Perché Ekaterina è una giovane schiava russa, razziata nel suo lontano Paese, giunta in Italia in schiavitù, venduta e passata, di mano in mano, ad una serie di famiglie fiorentine. Sono vivide, ma colme di pudore rispettoso, le descrizioni delle violenze che le ragazze come Ekaterina sono costrette a subire: ultime tra le ultime, soggette alla volontà del padrone che ne voglia abusare o della padrona che le voglia battere per sfogare una rabbiosa delusione, e soggette e maltrattate anche dalle serve italiane, che pure faticano in maniera bestiale nelle case dei ricchi padroni.
E sono vivide le descrizioni dei luoghi. L’azione si svolge perlopiù nel centro della Firenze dell’epoca, con la cupola di Brunelleschi, le porte del Battistero di Ghiberti, lo Spedale degli Innocenti, il Tabernacolo dei Linaioli di Beato Angelico, i mercati, i canti, la festa di San Giovanni, la peste del 1448. Qui si muovono i signori dell’epoca, qui vediamo il futuro Magnifico Lorenzo, bambino, a fianco del nonno Cosimo; vediamo la famiglia Strozzi che desidera costruire un palazzo degno della propria ricchezza, vediamo i Rucellai e il vescovo Antonino Pierozzi, che sarà fatto santo, ma che predica cose terribili sulle donne.

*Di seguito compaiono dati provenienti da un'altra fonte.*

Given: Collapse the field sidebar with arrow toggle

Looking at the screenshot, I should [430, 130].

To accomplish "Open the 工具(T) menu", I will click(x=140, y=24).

Marialuisa Bianchi, che è storica di formazione, ha studiato a lungo le carte d’archivio, questi tesori, anch’essi misconosciuti e bistrattati, senza i quali non ci sarebbe la storia per come la conosciamo. Cita volentieri, ad esempio, il carteggio di Alessandra Macinghi Strozzi, che appartenne alla buona borghesia fiorentina e visse gli anni politicamente complicati del periodo mediceo, con lucidità, acume politico e lungimiranza. E gli archivi sono luoghi in cui si possono indagare quelle rugosità prima citate, quei precipitati di quotidianità, quello sguardo altro, quelle zone d’ombra in cui interrogare senso e agire della presenza differente delle donne. Rimarrà nella memoria Ekaterina, biondissima e coraggiosa ragazza che rimpiange le storie di Baba Jaga raccontate dalla nonna e che impara a leggere e a scrivere, per desiderio di conoscenze e di evasione, l’unica possibile. Forse. Un lavoro, questo di Marialuisa Bianchi, avvincente, preciso ed appassionato.